China sends nine satellites into orbit by sea launch
China successfully sent nine satellites into planned orbit at the Yellow Sea Tuesday. The nine satellites, belonging to the Jilin-1 Gaofen 03-1 group, blasted off atop a Long March-11 carrier rocket, China's first sea-launched rocket, at 9:23 a.m. (Beijing Time). The satellites were developed by the Chang Guang Satellite Technology Co., Ltd. Three of the satellites will be used for video imaging, one of which is for China's popular video sharing platform Bilibili and another for the state broadcaster CCTV. Meanwhile, the other six satellites are push-broom imaging satellites.
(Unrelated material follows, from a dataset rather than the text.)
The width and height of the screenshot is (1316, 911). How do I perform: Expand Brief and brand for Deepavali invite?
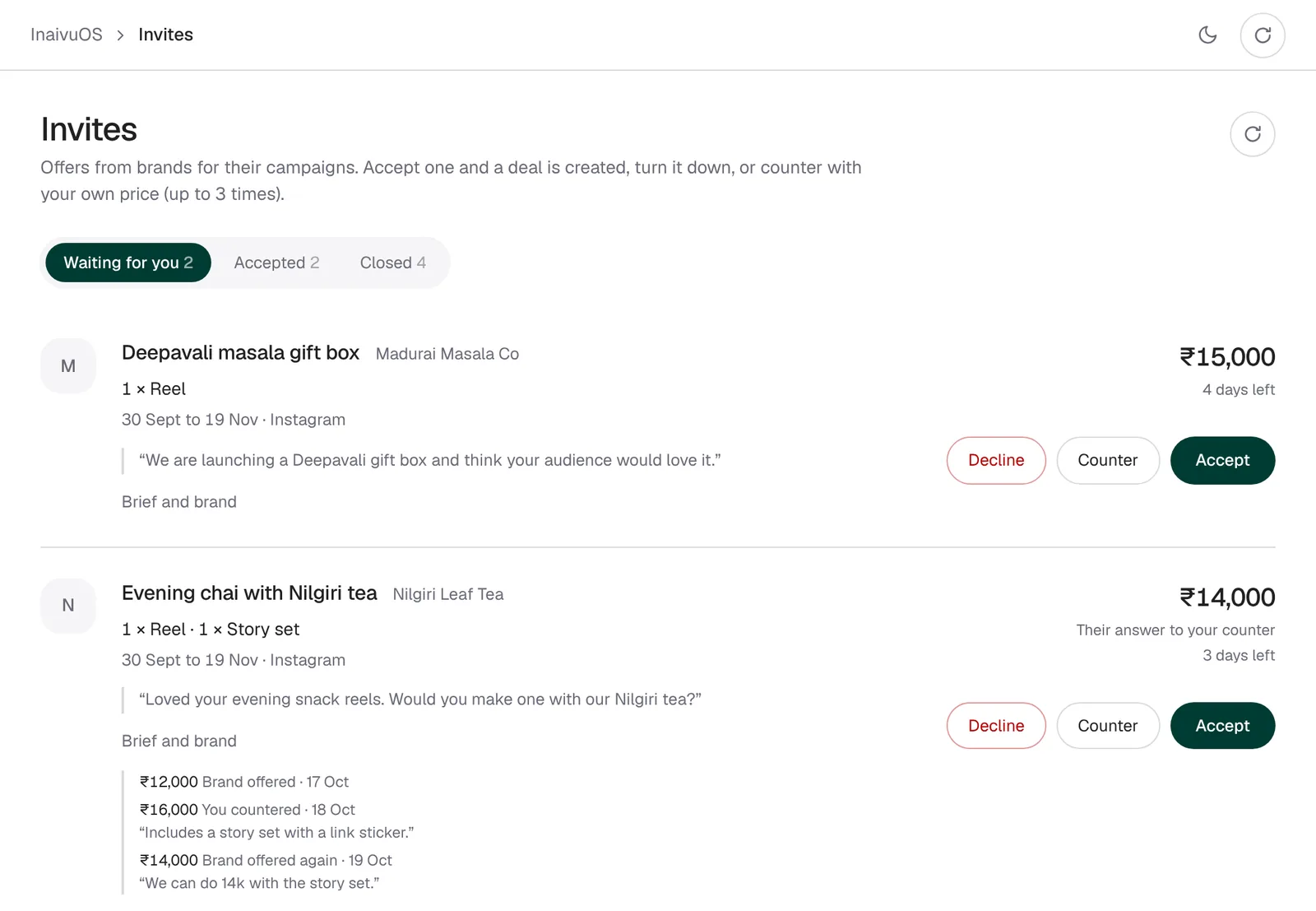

The Bilibili satellite has features of low development cost, low power consumption, lightweight and high resolution. It was designed to shoot videos and pictures for popular science. The satellite can obtain color videos and images with a resolution higher than 0.98 meters. The data will be used to create popular videos, covering fields such as science and technology, humanities, history and education, and will be released on Bilibili. The nine satellites will provide remote sensing data for the country's land resource survey, urban planning and disaster monitoring services. The Taiyuan Satellite Launch Center conducted the launch mission. Developed by the China Aero-space Science and Technology Corporation, the Long March-11 is the only rocket among China's Long March rocket series that uses solid propellants. It is mainly used to carry small satellites and can take multiple satellites into orbit at the same time. Tuesday's launch was the 346th by the Long March rocket series.